岡寺良他編『九州の名城を歩く:熊本・大分編』

 なんか、めちゃくちゃ時間がかかった。予約が入っているので、急いで返却予定。


 タイトルのごとく、熊本県大分県の城郭から精選したものを紹介する本。熊本36ヵ所、大分31ヵ所を紹介。隈部氏館や相良頼影館、真玉氏館、大友氏館のような中世城館から、中世山城、熊本城や府内城などの近世城郭までを紹介。ここまで多様な城を紹介するなら、古代山城の鞠智城も紹介して良かったんじゃなかろうか。福岡編での扱いはどうなのかね。


 近世城郭が意外に多いのが印象深い。九州に入部した豊臣系大名、加藤、小西、黒田、細川などによって支城網が形成され、その後の一国一城令で廃絶された城がけっこう多い。あとは、中世山城も目立つものは改修されて、支城に組み込まれているのだなあ。
 熊本だと、熊本城、八代城、人吉城といった存続した城や小西行長の城、宇土城などはすぐに近世城郭として思い浮かぶけど、加藤氏の支城の南関城、佐敷城、小西氏の支城甲佐にある陣ノ内城。特に後者は阿蘇氏の城と思われていたのが、調査で近世城郭と判明したというのが印象深い。近世城郭は、だいたい、地理院地図の傾斜量図などでしっかり痕跡が見えるのも楽しい。山城は、どうしてもレーザー測量の精度が低くなっているし。
 中世の城が、豊臣系大名によって改修されている事例も多いのだな。水俣城や人吉城のような複郭式の城が、近世の城になるとぎゅっと圧縮される。人吉城は防御力が下がっていると思うけど、水辺・平地に近い方が重要だったのだろうか。
 豊福城は、複数にわたって移転を繰り返しているのが印象深い。小西行長が建設した城が一番のこりが良くて、中世の


 戦国時代の国衆の城、田中城、竹迫城、中世宇土城などは丘を利用した、比較的規模の大きい城で印象深い。竹迫城の惣構えとか。一方、中世山城、小代山の筒ヶ岳城、古麓城、佐敷東の城は山の尾根を利用した城。山の頂上の城って、防御に必要な人数は節約できそうだけど、不便そうだなあ…
 人吉、天草の城が紹介されているのも興味深い。防御施設的には多少牧歌的な雰囲気の天草の国衆のお城。人吉の山城。文字史料が存在しない高城が印象深い。

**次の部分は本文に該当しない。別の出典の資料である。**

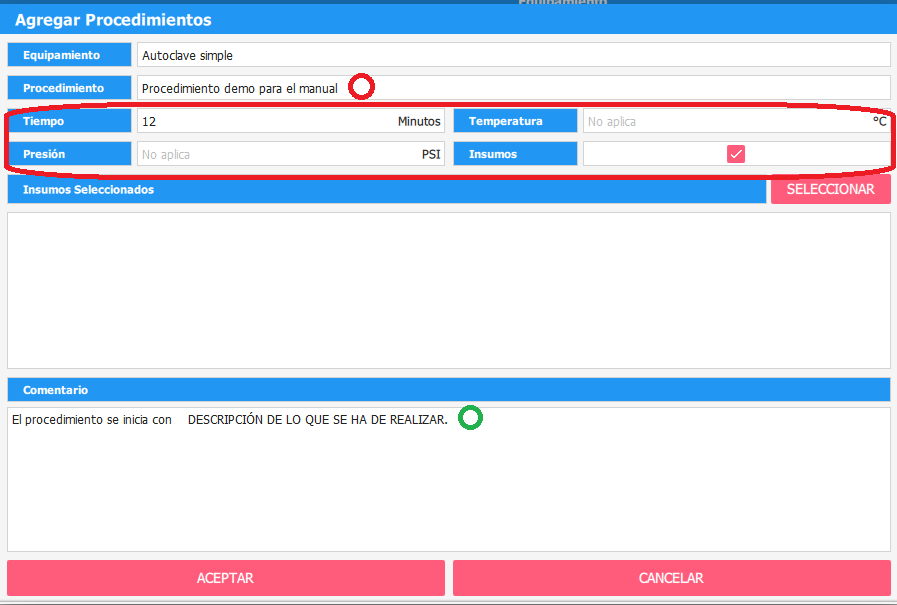
Task: Click the empty Insumos Seleccionados list area
Action: pos(448,290)
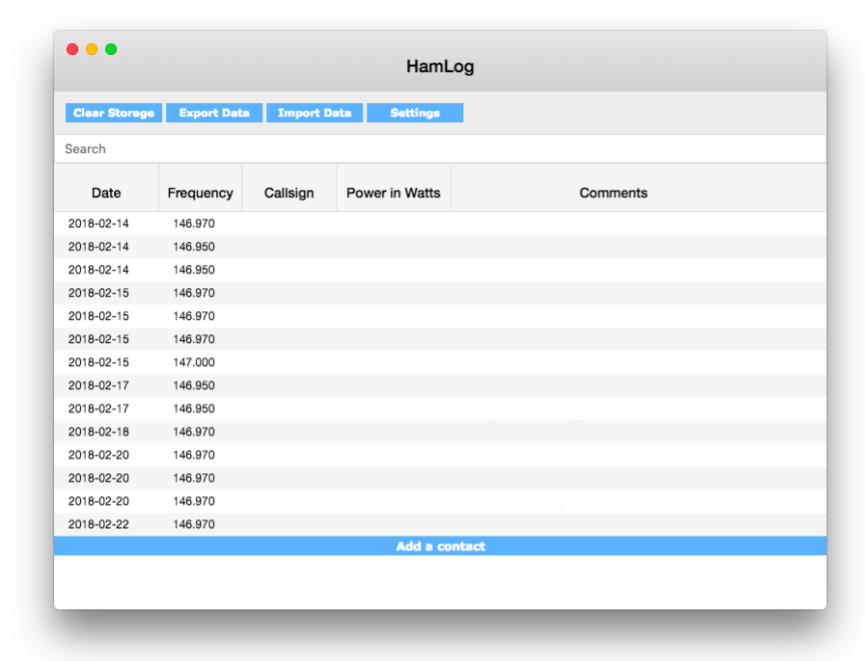The width and height of the screenshot is (865, 661).
Task: Click the Power in Watts header
Action: 393,192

 大分のほうが行った事ある城多いかな。杵築城、日出城、臼杵城、岡城の四ヵ所。
 発掘調査の紹介などからすると、山城って、普段から人が常駐している感じじゃなくて、軍事的緊張が起きた時に整備されるのかな。出土遺物の年代が、かなり飛び飛び。
 中津城や光岡城、高森城は、地理院地図の傾斜量図などで惣構えの痕跡とか、堀跡とか、土塁がしっかり見えて楽しい。
 畝状竪堀が作られている山城が多いのも印象的かな。
 玖珠町のメサの上に作られた角牟礼城や切株山城が印象深い。山の上に大きな平場が自然にあって、周りは切り立ってるから、守りやすそう。前者とか、なんかかっこいい。後者は、それぞれの氏族が独立の土塁を構えているのがおもしろい。
 島津氏の豊後攻略の陣城、松尾城は駐屯地であることを優先した作りが、また風情が違うなあ。